Your job is to retype all of the data word for word, leaving every image out.

[MATERIAL PROVIDED — start]

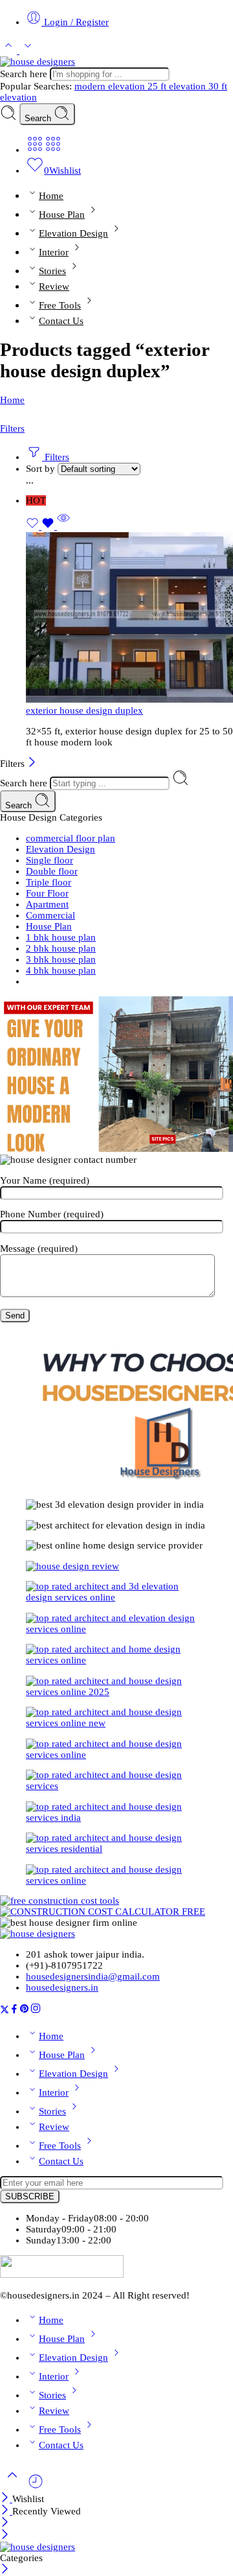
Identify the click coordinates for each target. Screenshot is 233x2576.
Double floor (52, 871)
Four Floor (47, 893)
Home (51, 195)
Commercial (50, 915)
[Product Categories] (35, 150)
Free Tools (60, 304)
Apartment (47, 904)
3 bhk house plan (61, 959)
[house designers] (37, 1933)
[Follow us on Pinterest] (24, 2011)
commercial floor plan (70, 838)
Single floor (49, 860)
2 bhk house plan (61, 948)
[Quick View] (63, 526)
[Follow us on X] (4, 2011)
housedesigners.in (62, 1987)
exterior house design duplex (84, 710)
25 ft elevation (178, 86)
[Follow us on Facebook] (14, 2011)
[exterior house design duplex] (129, 618)
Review (54, 286)
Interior (54, 251)
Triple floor (48, 882)
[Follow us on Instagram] (35, 2011)
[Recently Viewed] (35, 2486)
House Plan (62, 214)
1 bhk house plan (61, 937)
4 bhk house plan (61, 970)
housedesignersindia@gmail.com (93, 1976)
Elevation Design (73, 233)
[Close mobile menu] (5, 2536)
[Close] (32, 763)
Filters (12, 428)
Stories (52, 270)
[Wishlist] (41, 526)
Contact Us (61, 320)
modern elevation (111, 86)
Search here (25, 74)
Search (39, 118)
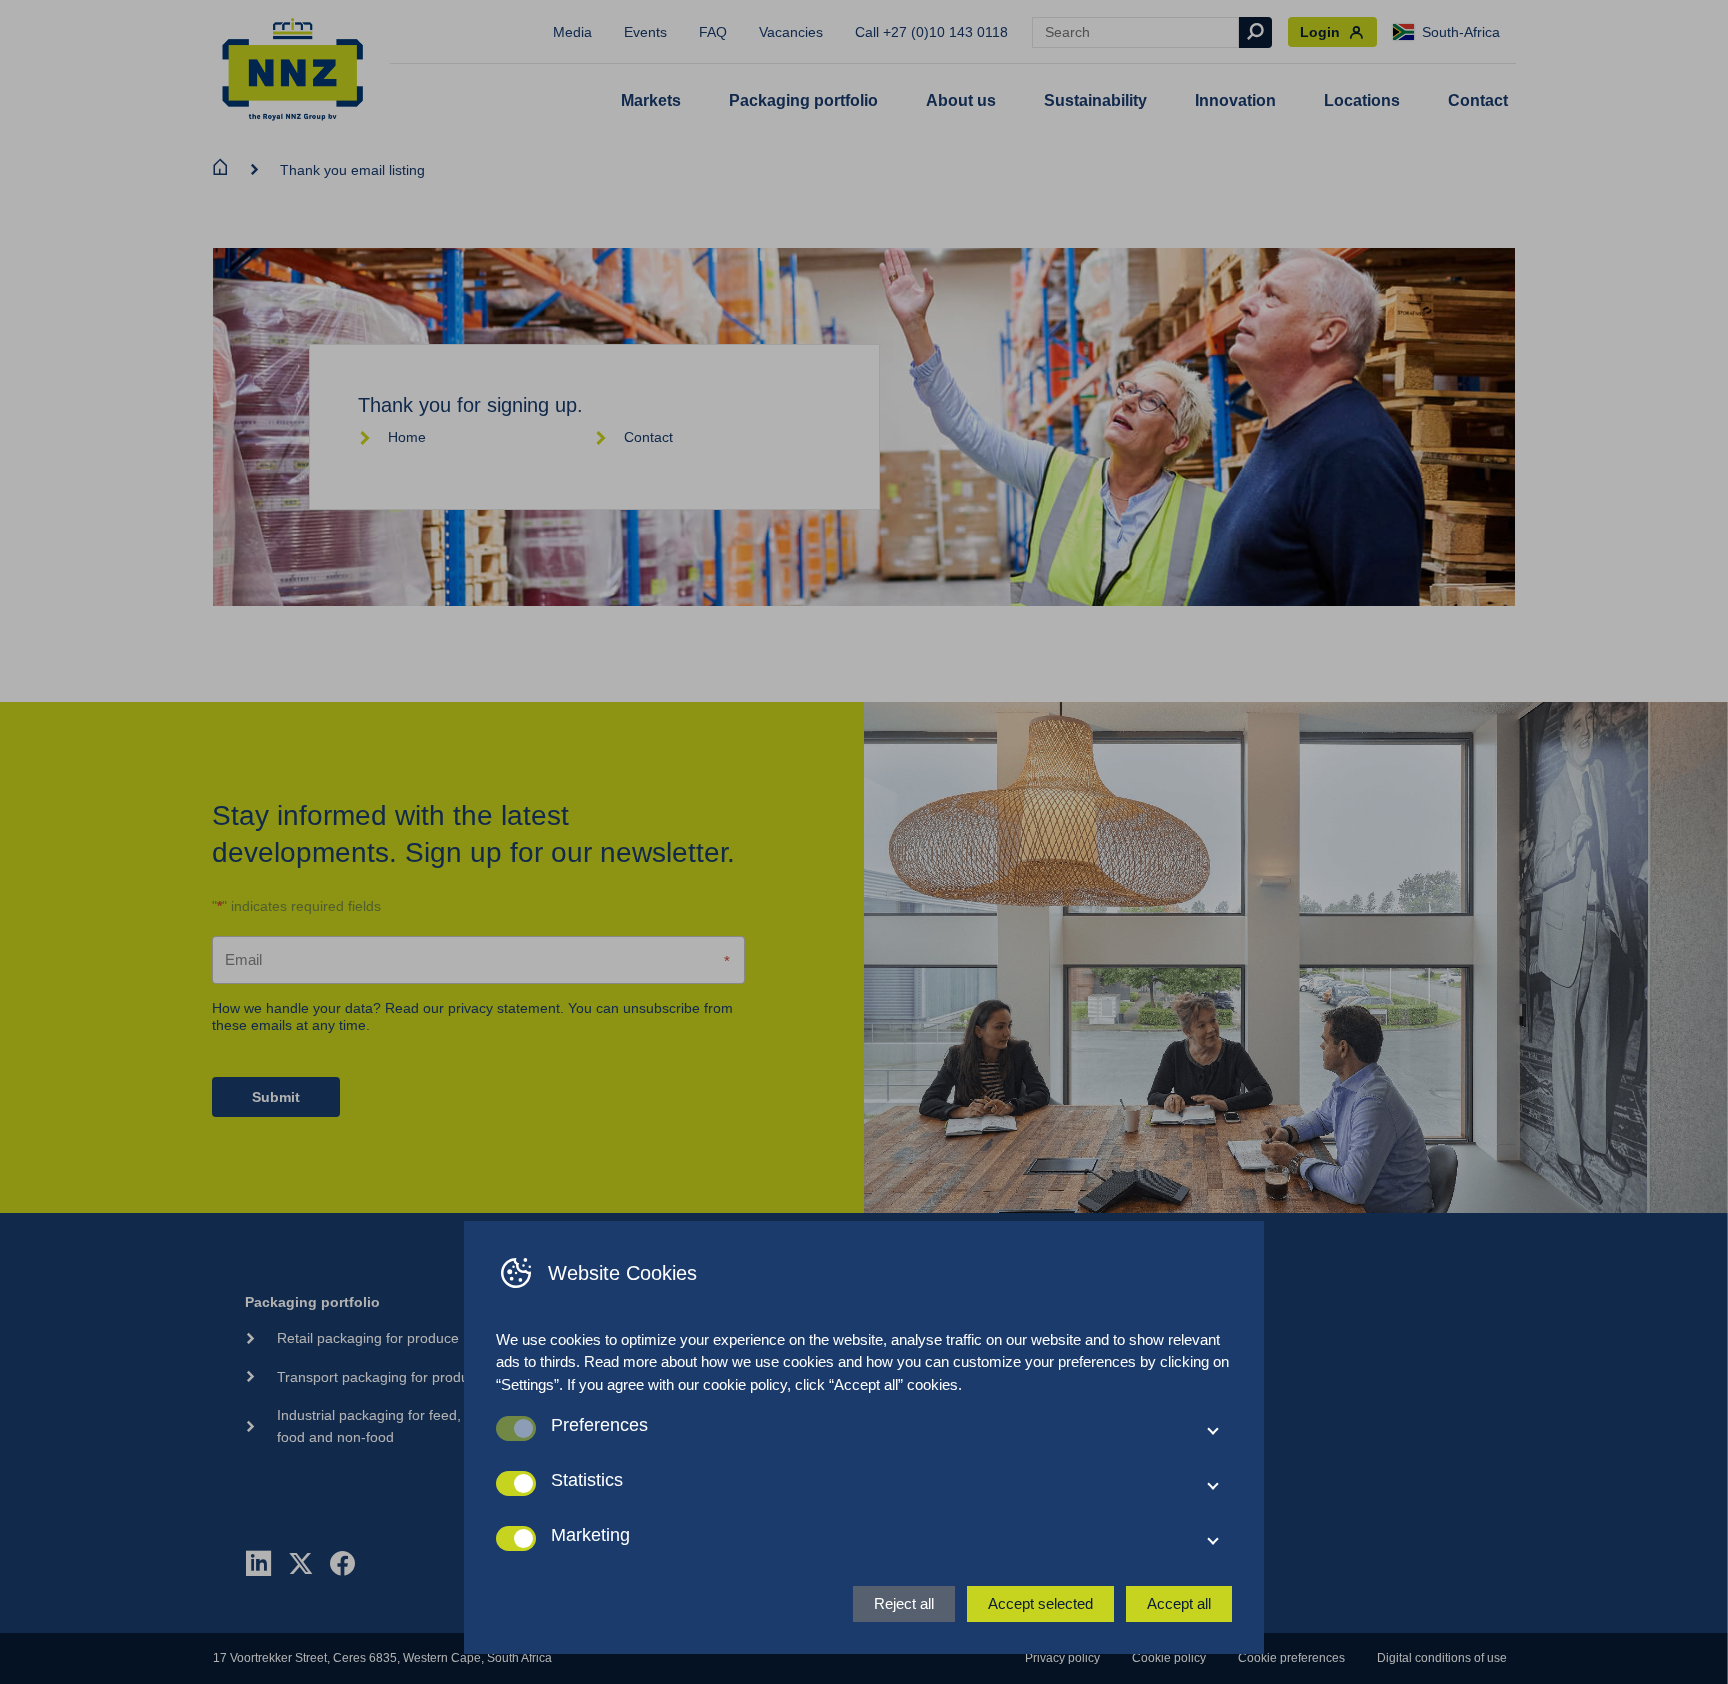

[MATERIAL PROVIDED — finish]

▸ RESULT BELOW:
Identify the click coordinates for each target. Screenshot is 233x2576.
Double floor (52, 871)
Four Floor (47, 893)
Home (51, 195)
Commercial (50, 915)
[Product Categories] (35, 150)
Free Tools (60, 304)
Apartment (47, 904)
3 bhk house plan (61, 959)
[house designers] (37, 1933)
[Follow us on Pinterest] (24, 2011)
commercial floor plan (70, 838)
Single floor (49, 860)
2 bhk house plan (61, 948)
[Quick View] (63, 526)
[Follow us on X] (4, 2011)
housedesigners.in (62, 1987)
exterior house design duplex (84, 710)
25 ft elevation (178, 86)
[Follow us on Facebook] (14, 2011)
[exterior house design duplex] (129, 618)
Review (54, 286)
Interior (54, 251)
Triple floor (48, 882)
[Follow us on Instagram] (35, 2011)
[Recently Viewed] (35, 2486)
House Plan (62, 214)
1 bhk house plan (61, 937)
4 bhk house plan (61, 970)
housedesignersindia@gmail.com (93, 1976)
Elevation Design (73, 233)
[Close mobile menu] (5, 2536)
[Close] (32, 763)
Filters (12, 428)
Stories (52, 270)
[Wishlist] (41, 526)
Contact Us (61, 320)
modern elevation (111, 86)
Search here (25, 74)
Search (39, 118)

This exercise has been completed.